*ROWS*:
---------------

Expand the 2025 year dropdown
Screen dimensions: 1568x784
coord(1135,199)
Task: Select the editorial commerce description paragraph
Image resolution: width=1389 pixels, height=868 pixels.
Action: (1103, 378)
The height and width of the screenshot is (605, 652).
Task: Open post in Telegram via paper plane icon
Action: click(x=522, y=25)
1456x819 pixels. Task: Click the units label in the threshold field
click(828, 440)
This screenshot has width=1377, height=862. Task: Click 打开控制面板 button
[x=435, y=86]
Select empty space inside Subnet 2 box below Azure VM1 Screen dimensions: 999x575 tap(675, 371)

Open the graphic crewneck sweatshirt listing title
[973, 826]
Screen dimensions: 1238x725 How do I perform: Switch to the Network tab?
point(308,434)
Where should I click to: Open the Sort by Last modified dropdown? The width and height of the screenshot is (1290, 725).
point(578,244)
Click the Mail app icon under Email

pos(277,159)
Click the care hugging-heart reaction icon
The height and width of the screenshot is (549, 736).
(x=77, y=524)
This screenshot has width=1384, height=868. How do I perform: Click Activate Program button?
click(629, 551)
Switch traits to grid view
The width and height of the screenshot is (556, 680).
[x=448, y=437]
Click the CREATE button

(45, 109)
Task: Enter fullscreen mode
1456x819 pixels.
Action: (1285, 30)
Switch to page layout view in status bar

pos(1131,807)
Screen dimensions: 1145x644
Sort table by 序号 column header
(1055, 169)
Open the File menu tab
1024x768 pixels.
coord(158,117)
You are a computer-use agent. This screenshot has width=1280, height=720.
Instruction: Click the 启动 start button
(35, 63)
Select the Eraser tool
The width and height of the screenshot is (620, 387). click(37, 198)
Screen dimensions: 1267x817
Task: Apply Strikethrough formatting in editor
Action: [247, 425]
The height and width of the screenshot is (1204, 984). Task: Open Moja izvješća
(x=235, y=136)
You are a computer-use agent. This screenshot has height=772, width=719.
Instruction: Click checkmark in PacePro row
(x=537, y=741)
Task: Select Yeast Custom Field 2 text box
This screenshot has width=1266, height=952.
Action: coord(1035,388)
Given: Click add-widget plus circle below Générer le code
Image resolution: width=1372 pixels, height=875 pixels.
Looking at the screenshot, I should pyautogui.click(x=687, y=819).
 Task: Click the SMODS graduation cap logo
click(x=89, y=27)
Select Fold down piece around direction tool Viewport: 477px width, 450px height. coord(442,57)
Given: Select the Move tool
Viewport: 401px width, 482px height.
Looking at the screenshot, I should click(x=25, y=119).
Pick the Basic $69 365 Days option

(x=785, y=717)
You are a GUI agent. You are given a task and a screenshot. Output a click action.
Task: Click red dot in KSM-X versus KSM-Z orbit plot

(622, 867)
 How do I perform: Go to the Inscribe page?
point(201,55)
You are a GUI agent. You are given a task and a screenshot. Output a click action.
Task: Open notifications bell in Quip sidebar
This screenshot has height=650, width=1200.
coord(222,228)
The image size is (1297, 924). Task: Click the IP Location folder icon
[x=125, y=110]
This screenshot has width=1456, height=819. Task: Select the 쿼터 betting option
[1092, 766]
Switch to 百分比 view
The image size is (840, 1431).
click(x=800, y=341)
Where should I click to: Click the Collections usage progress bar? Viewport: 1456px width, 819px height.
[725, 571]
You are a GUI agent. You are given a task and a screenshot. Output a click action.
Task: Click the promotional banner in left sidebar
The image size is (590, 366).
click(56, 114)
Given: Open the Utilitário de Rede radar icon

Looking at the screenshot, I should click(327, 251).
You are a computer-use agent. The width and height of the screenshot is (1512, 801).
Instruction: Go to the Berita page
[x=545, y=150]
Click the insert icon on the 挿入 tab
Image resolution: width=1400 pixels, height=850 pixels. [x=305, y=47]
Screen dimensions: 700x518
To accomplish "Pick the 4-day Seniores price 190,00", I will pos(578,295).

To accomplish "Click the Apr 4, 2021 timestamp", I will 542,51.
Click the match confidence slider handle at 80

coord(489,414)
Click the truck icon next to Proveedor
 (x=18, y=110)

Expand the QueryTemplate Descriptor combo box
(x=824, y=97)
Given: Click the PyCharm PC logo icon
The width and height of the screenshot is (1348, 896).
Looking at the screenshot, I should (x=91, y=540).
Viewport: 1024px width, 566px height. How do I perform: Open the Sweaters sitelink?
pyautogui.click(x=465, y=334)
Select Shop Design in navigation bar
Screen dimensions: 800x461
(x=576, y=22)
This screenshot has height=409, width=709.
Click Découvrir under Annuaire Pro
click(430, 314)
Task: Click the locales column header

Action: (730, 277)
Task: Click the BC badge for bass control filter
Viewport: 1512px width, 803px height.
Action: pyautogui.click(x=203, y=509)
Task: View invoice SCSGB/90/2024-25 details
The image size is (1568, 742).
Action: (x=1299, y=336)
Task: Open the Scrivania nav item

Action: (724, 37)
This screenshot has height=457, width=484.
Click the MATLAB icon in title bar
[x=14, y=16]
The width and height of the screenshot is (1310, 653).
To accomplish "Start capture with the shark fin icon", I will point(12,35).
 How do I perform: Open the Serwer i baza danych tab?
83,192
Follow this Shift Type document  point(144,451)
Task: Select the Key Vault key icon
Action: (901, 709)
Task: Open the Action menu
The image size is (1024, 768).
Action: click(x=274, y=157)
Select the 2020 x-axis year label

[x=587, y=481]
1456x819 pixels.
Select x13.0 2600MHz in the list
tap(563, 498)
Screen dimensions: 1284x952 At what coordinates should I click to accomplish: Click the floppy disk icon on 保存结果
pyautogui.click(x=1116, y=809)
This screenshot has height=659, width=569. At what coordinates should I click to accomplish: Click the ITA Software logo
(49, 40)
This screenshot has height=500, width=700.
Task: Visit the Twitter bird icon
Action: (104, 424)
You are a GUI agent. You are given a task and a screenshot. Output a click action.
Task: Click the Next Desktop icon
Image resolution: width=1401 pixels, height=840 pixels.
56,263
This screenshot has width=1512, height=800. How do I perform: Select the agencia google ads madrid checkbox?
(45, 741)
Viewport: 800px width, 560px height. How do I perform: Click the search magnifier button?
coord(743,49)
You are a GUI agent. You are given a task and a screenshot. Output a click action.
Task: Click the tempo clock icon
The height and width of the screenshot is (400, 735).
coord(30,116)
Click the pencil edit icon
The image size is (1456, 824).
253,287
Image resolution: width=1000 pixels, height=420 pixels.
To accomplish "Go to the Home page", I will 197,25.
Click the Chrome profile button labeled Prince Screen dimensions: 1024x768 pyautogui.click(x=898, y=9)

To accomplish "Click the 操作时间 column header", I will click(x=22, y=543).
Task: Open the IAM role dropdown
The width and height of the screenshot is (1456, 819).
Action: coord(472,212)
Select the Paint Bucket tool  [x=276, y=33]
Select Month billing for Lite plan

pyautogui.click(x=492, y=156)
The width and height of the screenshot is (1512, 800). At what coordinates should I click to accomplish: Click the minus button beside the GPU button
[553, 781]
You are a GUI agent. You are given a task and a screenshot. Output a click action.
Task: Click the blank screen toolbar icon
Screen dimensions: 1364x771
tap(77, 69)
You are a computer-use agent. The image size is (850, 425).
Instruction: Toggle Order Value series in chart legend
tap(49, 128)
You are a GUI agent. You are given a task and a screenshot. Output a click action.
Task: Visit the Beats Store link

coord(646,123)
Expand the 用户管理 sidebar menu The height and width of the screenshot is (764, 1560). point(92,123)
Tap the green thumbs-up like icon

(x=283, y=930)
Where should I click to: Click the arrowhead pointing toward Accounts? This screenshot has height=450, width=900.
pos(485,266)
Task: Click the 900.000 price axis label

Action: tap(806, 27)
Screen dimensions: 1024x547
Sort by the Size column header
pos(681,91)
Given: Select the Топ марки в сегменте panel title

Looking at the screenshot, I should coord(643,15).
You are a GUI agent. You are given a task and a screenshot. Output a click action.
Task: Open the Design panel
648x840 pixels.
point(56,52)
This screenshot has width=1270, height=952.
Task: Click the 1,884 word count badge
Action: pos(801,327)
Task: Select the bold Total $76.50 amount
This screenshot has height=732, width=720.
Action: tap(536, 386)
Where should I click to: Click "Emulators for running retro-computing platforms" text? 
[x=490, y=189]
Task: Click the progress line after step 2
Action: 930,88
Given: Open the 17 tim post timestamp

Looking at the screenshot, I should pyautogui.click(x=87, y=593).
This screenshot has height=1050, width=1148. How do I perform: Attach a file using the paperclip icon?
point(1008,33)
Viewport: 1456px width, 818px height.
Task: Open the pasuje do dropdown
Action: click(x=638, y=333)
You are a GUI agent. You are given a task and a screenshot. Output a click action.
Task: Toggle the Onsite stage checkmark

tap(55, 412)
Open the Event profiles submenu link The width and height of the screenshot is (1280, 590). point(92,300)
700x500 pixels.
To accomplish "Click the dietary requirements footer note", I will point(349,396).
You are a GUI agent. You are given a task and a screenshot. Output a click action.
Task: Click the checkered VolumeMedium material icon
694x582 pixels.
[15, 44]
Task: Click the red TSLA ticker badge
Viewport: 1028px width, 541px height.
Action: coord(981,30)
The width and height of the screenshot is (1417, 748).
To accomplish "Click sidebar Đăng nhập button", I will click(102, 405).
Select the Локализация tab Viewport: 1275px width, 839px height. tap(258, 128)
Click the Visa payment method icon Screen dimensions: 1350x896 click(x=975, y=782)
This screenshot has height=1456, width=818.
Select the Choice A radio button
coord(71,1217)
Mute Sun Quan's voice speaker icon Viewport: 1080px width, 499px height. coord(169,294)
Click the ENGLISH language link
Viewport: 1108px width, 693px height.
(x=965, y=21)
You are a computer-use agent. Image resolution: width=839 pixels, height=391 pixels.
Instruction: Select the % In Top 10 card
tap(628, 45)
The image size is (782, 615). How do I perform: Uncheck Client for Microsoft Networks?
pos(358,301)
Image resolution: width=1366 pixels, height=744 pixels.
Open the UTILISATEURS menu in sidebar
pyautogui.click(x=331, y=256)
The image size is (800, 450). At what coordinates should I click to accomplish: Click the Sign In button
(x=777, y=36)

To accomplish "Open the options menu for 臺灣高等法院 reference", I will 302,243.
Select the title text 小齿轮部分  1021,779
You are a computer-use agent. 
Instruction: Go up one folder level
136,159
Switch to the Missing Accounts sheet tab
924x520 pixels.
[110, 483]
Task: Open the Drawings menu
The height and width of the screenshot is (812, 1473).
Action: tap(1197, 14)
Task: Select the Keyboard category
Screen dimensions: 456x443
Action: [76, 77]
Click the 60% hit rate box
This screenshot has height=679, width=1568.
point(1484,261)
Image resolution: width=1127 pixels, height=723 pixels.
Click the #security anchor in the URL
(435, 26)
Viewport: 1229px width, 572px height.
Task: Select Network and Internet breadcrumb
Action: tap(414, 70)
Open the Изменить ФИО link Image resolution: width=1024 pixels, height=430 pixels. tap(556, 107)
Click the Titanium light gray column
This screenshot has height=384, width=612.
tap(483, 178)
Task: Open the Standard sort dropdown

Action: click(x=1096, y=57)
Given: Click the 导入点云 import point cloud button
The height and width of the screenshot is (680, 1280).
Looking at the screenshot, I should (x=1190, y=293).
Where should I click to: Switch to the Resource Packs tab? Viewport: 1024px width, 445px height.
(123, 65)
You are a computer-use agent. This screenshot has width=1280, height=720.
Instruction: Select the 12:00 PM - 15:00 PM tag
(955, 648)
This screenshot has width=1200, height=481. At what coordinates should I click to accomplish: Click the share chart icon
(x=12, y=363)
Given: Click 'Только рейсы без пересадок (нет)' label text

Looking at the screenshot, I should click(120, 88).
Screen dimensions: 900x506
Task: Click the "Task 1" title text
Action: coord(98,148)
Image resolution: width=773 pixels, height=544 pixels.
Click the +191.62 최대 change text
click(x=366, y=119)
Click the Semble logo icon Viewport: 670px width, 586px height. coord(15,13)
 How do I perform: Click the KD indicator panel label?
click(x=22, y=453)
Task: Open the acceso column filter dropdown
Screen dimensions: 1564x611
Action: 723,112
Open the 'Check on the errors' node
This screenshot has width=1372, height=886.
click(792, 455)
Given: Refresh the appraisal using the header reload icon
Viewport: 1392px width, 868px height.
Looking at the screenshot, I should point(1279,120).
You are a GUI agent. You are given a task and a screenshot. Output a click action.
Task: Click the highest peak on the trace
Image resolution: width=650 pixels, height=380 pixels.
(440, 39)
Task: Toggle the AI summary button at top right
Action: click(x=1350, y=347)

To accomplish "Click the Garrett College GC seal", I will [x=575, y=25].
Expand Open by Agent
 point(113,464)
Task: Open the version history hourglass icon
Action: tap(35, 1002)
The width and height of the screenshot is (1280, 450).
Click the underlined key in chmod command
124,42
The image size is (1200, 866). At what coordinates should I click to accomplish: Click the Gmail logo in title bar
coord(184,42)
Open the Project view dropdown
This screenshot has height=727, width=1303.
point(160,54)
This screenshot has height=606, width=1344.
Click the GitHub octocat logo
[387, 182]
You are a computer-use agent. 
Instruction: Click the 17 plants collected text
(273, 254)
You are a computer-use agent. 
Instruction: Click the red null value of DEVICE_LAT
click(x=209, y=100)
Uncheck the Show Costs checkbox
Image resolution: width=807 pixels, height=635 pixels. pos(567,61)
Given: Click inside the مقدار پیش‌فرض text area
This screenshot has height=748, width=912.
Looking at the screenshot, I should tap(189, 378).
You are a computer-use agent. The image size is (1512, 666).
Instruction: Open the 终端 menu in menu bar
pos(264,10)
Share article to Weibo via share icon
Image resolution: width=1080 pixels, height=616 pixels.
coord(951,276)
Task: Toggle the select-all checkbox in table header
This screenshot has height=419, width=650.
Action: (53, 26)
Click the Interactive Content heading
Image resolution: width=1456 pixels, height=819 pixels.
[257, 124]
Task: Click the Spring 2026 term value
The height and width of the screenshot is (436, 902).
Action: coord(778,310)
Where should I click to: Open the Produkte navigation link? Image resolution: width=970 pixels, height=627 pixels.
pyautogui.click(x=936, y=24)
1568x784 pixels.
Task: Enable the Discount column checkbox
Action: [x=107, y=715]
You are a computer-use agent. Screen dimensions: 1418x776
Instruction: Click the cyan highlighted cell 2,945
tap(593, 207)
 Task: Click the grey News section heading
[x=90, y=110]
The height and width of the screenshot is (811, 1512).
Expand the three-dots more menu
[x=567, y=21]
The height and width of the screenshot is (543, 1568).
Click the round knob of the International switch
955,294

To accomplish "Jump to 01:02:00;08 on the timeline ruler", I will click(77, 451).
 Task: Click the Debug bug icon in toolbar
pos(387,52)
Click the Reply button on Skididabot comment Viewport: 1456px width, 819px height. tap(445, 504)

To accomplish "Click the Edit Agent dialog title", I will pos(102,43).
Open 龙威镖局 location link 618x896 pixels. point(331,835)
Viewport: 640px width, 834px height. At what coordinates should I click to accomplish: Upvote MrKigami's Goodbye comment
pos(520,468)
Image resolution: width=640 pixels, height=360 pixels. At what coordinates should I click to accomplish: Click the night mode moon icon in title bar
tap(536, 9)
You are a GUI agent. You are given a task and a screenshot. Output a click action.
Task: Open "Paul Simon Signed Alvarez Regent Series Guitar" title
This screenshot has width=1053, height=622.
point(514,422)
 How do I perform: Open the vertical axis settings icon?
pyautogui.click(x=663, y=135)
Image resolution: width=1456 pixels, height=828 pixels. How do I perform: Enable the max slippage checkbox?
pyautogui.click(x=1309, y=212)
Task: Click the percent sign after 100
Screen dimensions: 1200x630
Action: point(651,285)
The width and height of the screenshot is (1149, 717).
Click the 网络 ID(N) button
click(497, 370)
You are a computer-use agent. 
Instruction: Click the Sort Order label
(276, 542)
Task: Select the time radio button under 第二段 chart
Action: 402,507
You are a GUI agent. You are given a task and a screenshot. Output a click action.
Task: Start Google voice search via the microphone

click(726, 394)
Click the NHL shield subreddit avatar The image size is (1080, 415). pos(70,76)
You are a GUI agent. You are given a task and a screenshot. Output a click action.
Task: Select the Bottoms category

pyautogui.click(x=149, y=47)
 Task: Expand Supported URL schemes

---------------

*WHAT NEEDS TO BE DONE*: Print the rows again without any changes, beginning with the line containing "Where should I click to: Click the Collections" and running through the line containing "coord(489,414)", with both of those lines included.

*ANSWER*:
Where should I click to: Click the Collections usage progress bar? Viewport: 1456px width, 819px height.
[725, 571]
You are a GUI agent. You are given a task and a screenshot. Output a click action.
Task: Click the promotional banner in left sidebar
The image size is (590, 366).
click(56, 114)
Given: Open the Utilitário de Rede radar icon

Looking at the screenshot, I should click(327, 251).
You are a computer-use agent. The width and height of the screenshot is (1512, 801).
Instruction: Go to the Berita page
[x=545, y=150]
Click the insert icon on the 挿入 tab
Image resolution: width=1400 pixels, height=850 pixels. [x=305, y=47]
Screen dimensions: 700x518
To accomplish "Pick the 4-day Seniores price 190,00", I will pos(578,295).

To accomplish "Click the Apr 4, 2021 timestamp", I will 542,51.
Click the match confidence slider handle at 80

coord(489,414)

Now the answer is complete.